WHAT YOU SHOULD DO: In the part of the records that opens with the line containing "At what (x,y)" and closes with the line containing "center [166, 956].", swap every "screenshot" for "screen capture". Reproduce only that part, leaving everything else in it unchanged.

── TASK DATA ──

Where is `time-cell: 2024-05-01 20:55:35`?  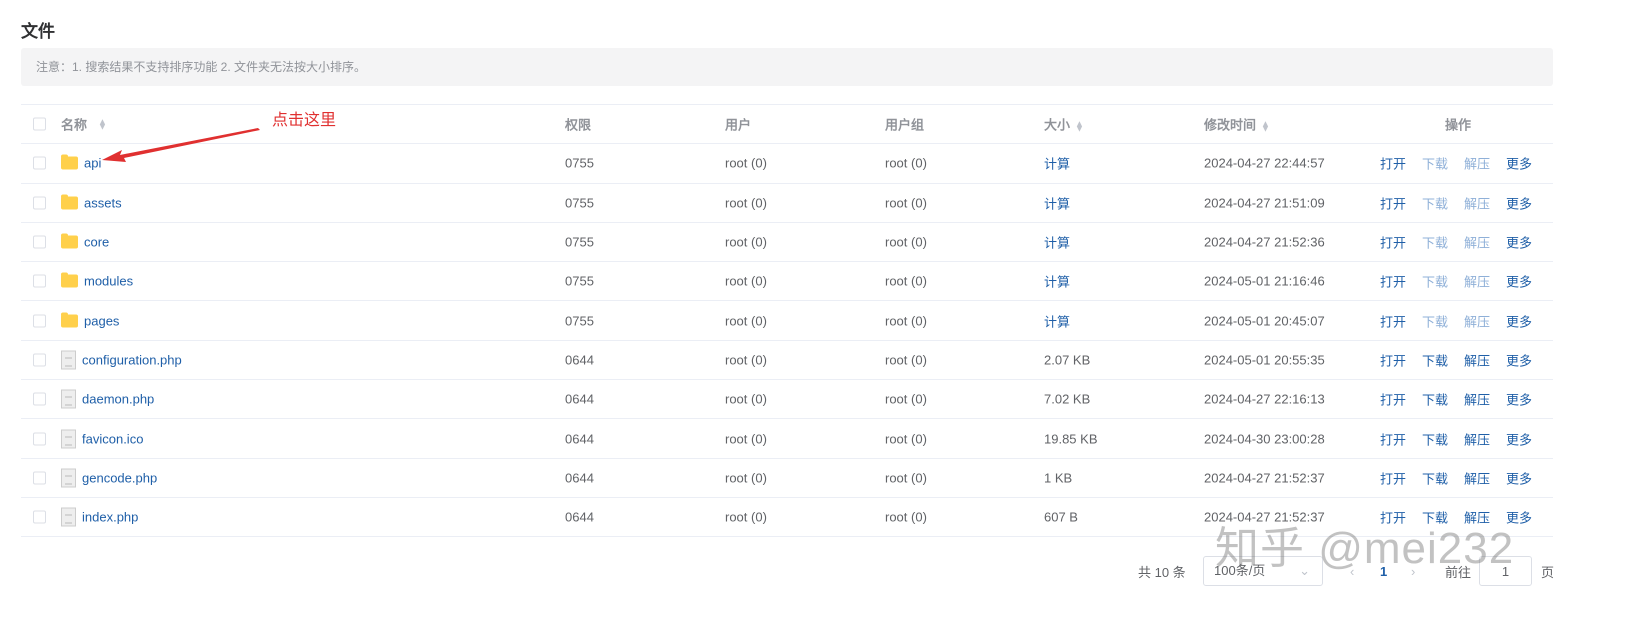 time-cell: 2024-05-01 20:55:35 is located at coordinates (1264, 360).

───
── TASK DATA ──

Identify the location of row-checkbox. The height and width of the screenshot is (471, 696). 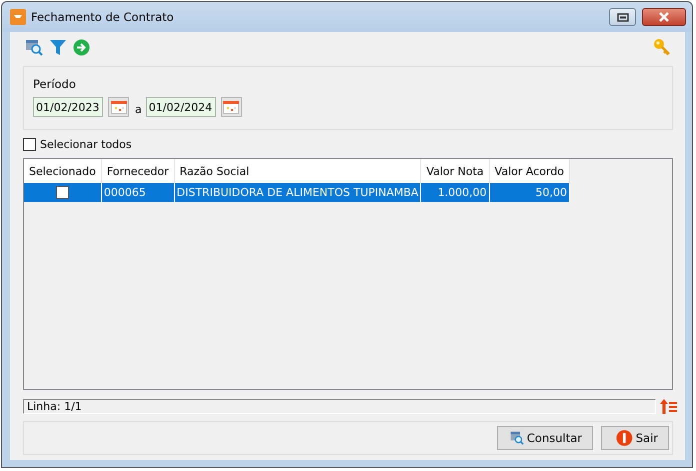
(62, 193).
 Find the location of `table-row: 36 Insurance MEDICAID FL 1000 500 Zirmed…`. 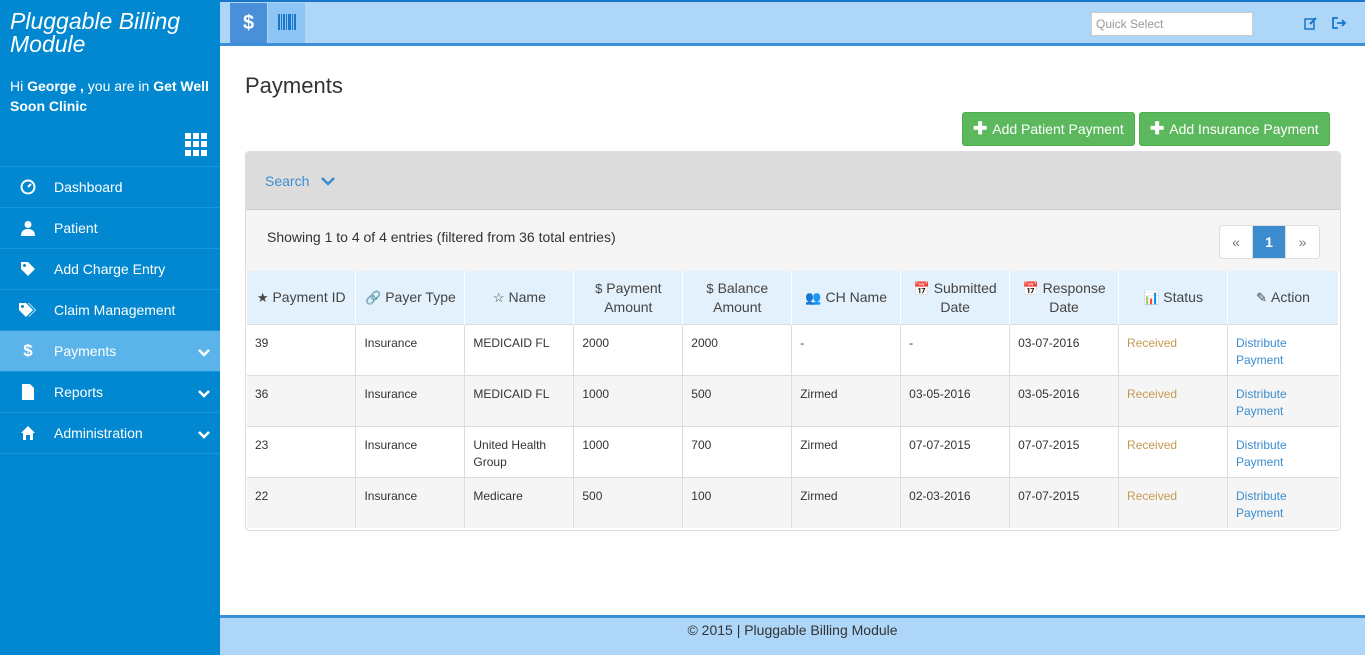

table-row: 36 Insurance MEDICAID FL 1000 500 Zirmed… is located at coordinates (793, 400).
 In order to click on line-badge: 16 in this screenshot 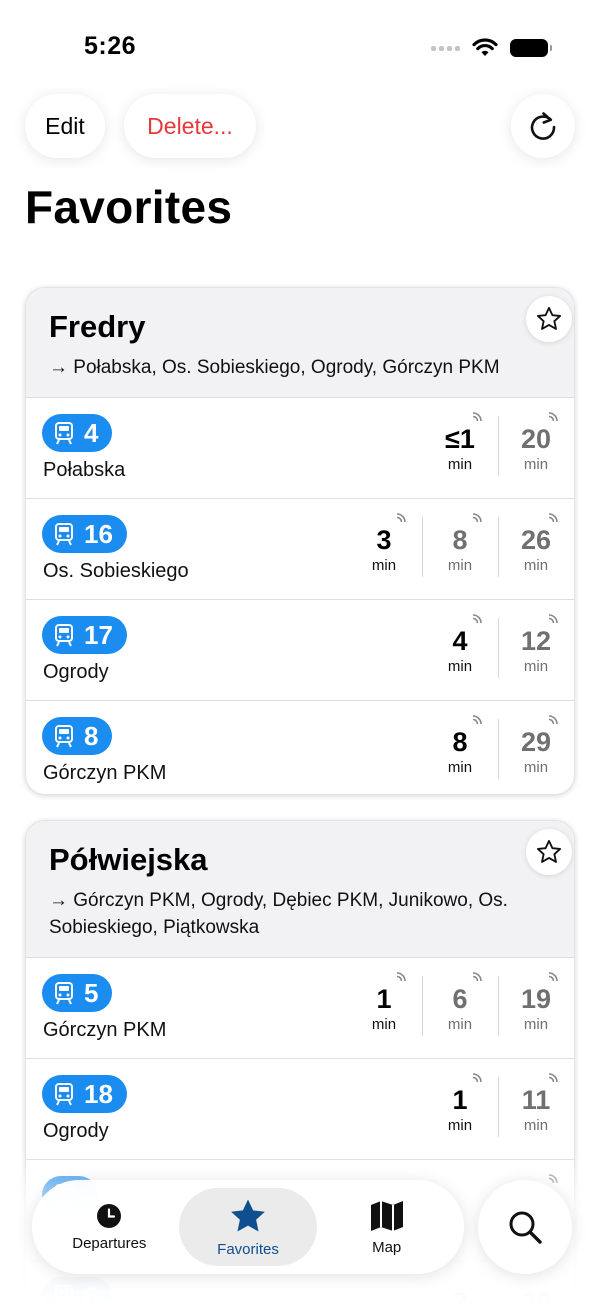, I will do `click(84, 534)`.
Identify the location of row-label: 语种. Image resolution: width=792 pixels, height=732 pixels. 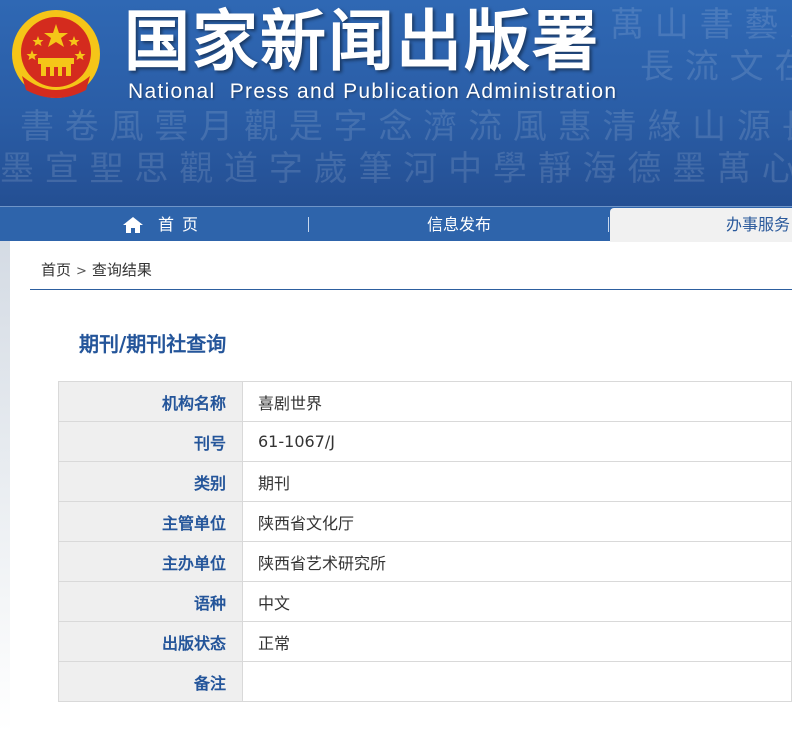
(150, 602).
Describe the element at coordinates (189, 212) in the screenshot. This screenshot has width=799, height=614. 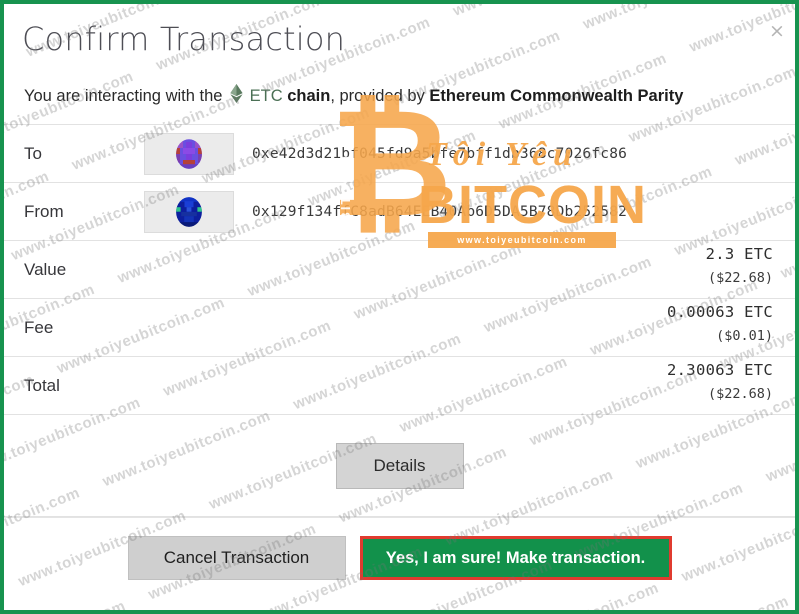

───
── TASK DATA ──

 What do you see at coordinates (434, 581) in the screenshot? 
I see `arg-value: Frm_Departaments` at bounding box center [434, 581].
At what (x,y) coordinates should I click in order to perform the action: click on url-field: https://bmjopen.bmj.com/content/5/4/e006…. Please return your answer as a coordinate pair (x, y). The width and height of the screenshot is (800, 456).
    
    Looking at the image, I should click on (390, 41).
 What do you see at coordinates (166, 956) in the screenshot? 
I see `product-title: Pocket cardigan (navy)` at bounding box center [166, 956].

───

WRITTEN SOLUTION:
At what (x,y) coordinates should I click in order to perform the action: click on url-field: https://bmjopen.bmj.com/content/5/4/e006…. Please return your answer as a coordinate pair (x, y). The width and height of the screen capture is (800, 456).
    
    Looking at the image, I should click on (390, 41).
 What do you see at coordinates (166, 956) in the screen capture? 
I see `product-title: Pocket cardigan (navy)` at bounding box center [166, 956].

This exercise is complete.